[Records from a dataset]
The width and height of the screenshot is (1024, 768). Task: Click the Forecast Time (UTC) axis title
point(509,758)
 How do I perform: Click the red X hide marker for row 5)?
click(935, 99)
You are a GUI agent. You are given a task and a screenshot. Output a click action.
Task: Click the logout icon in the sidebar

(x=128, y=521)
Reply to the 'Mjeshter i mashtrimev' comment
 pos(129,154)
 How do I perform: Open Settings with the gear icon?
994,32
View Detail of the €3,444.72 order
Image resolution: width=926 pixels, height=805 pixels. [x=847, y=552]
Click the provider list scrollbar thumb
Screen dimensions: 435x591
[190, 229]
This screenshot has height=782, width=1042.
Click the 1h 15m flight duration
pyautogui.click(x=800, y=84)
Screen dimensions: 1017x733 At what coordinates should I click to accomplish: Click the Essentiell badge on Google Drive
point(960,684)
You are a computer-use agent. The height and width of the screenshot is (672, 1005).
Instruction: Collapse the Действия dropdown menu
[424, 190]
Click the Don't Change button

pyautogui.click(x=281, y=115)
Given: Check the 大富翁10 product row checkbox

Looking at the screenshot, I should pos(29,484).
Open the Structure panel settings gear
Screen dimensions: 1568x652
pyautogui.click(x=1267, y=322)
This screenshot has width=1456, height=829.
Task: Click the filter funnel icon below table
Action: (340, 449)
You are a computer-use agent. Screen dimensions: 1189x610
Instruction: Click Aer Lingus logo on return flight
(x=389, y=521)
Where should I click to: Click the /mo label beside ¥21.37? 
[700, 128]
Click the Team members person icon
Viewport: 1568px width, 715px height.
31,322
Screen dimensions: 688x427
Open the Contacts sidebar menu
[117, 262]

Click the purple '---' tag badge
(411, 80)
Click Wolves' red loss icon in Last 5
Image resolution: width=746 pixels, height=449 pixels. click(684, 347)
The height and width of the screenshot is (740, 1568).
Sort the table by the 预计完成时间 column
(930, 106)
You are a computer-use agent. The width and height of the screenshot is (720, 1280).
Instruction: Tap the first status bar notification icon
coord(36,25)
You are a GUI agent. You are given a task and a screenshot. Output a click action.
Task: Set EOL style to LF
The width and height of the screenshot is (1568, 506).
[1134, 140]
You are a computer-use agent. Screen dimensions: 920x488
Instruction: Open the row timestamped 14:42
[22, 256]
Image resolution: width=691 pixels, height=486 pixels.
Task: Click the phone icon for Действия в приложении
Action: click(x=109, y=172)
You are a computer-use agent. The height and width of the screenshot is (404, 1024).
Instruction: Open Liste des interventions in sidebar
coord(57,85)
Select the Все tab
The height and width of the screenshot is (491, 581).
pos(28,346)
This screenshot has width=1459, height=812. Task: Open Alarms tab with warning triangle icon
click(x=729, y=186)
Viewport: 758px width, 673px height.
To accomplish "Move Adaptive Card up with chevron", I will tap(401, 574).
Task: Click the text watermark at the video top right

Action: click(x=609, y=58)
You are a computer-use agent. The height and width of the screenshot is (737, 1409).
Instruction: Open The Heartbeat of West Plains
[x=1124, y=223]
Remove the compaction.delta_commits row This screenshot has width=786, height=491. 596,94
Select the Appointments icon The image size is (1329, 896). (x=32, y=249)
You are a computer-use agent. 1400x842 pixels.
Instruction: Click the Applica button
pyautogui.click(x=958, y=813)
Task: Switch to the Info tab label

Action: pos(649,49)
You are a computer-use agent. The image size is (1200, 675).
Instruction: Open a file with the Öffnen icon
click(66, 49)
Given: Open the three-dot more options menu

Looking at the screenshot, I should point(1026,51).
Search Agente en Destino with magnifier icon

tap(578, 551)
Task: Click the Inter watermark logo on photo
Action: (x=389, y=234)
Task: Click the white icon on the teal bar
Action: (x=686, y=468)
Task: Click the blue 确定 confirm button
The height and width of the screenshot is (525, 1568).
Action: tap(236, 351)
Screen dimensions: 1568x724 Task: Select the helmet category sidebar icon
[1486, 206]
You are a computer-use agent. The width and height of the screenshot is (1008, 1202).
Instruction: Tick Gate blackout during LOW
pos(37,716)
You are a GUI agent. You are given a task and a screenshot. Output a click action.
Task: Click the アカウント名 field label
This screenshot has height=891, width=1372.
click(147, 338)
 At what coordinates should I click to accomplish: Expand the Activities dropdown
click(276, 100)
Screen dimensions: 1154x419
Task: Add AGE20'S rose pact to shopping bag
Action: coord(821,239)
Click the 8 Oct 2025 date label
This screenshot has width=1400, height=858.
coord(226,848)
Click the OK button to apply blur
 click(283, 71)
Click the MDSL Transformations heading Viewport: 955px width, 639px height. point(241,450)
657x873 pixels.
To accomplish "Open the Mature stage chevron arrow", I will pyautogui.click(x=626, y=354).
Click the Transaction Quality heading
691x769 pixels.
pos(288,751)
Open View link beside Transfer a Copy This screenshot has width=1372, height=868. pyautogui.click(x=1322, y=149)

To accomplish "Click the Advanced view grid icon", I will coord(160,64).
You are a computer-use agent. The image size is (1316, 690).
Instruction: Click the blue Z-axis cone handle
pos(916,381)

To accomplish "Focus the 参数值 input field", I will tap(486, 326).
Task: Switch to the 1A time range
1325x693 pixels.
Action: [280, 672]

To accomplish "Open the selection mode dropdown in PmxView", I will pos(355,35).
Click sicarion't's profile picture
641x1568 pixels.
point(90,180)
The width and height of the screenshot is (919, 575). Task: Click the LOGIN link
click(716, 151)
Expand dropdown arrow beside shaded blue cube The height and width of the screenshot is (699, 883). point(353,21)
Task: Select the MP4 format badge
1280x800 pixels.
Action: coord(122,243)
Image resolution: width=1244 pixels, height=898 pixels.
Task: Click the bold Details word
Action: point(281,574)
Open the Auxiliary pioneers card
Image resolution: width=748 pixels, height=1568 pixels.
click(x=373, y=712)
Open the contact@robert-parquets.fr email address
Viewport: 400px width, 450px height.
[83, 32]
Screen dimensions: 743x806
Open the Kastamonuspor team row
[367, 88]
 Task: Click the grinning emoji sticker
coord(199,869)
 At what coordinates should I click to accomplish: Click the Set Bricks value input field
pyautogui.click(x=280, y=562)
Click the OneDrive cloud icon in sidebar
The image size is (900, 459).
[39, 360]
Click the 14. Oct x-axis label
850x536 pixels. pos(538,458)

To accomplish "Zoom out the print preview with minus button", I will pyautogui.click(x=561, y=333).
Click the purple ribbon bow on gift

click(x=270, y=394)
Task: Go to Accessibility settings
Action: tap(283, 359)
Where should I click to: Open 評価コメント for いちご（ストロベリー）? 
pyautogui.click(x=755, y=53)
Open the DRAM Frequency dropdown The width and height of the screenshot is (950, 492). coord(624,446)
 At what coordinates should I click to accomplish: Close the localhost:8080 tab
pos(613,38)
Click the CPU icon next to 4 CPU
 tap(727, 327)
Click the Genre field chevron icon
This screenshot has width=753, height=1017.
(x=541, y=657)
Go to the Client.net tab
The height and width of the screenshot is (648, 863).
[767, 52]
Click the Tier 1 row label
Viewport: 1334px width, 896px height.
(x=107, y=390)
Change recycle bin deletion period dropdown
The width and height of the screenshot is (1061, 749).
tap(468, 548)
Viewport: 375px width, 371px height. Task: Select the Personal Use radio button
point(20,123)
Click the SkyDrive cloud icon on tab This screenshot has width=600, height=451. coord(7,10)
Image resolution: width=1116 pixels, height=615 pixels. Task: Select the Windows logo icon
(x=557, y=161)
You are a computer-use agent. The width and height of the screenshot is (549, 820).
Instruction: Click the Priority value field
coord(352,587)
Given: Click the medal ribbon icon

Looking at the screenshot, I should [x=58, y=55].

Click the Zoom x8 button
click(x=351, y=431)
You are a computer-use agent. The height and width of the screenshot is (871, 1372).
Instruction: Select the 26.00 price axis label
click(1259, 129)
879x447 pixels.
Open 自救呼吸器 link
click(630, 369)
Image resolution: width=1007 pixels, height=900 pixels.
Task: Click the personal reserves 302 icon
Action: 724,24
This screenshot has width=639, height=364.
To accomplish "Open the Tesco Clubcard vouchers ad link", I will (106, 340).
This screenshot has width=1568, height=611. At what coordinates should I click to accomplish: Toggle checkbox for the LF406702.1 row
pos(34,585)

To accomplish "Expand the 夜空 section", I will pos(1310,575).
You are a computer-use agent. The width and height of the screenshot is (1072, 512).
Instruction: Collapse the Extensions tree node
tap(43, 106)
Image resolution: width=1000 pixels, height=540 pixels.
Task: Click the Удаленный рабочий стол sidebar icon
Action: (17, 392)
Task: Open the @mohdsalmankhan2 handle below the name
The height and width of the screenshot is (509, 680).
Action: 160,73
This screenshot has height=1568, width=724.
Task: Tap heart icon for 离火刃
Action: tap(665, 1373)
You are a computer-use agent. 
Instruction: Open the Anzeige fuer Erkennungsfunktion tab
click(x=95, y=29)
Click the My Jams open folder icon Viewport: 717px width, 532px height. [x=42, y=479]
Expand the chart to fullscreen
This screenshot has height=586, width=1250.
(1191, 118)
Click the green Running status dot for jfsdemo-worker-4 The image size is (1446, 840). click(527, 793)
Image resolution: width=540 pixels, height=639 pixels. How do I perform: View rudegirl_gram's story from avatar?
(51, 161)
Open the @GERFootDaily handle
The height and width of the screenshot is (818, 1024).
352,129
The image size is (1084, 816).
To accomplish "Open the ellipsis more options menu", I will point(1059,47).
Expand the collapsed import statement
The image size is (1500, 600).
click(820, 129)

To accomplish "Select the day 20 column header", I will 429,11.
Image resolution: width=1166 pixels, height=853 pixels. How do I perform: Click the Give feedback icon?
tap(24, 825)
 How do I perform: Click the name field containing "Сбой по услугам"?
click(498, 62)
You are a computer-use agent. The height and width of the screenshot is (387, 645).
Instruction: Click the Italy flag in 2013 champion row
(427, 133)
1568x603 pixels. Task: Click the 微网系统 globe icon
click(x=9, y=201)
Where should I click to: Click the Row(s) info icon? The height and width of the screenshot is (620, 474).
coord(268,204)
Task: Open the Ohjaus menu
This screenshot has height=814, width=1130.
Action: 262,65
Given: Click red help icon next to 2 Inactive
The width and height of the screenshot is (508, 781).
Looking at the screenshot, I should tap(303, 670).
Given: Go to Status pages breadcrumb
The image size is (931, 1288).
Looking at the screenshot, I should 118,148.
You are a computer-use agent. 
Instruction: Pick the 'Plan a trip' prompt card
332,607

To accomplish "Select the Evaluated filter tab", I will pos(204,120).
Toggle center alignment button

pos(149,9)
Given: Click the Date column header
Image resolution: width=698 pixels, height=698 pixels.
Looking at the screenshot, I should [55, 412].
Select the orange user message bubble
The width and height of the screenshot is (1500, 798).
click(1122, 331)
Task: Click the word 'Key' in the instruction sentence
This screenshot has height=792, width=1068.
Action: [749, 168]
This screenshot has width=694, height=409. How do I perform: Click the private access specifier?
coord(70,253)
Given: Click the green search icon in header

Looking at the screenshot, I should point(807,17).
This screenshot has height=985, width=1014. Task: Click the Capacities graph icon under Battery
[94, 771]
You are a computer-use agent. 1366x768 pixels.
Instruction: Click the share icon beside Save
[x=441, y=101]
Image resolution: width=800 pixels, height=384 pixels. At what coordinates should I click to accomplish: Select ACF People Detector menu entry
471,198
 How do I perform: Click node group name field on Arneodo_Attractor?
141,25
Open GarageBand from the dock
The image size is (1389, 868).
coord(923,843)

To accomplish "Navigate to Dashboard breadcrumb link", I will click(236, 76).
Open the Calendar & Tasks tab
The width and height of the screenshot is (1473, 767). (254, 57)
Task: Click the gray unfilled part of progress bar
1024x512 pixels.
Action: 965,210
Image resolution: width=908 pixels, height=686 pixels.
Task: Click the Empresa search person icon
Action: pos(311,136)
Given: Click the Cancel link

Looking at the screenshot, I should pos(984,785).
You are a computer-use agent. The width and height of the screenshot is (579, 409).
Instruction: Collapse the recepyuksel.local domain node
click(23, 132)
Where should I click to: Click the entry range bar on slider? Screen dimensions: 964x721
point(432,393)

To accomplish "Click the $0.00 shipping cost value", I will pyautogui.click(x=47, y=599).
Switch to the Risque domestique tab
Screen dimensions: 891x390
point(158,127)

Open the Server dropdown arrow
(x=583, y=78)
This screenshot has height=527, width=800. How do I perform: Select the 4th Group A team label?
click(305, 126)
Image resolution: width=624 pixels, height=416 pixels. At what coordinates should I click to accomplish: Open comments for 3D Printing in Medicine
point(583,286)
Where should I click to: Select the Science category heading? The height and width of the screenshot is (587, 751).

The problem: Only one stretch of the records above is wanted: the lines between the one holding "Click the provider list scrollbar thumb" and the one holding "You are a computer-use agent. Screen dimensions: 1189x610", inclusive, reproduced exactly.

Answer for the task:
Click the provider list scrollbar thumb
Screen dimensions: 435x591
[190, 229]
This screenshot has height=782, width=1042.
Click the 1h 15m flight duration
pyautogui.click(x=800, y=84)
Screen dimensions: 1017x733 At what coordinates should I click to accomplish: Click the Essentiell badge on Google Drive
point(960,684)
You are a computer-use agent. The height and width of the screenshot is (672, 1005).
Instruction: Collapse the Действия dropdown menu
[424, 190]
Click the Don't Change button

pyautogui.click(x=281, y=115)
Given: Check the 大富翁10 product row checkbox

Looking at the screenshot, I should pos(29,484).
Open the Structure panel settings gear
Screen dimensions: 1568x652
pyautogui.click(x=1267, y=322)
This screenshot has width=1456, height=829.
Task: Click the filter funnel icon below table
Action: (340, 449)
You are a computer-use agent. Screen dimensions: 1189x610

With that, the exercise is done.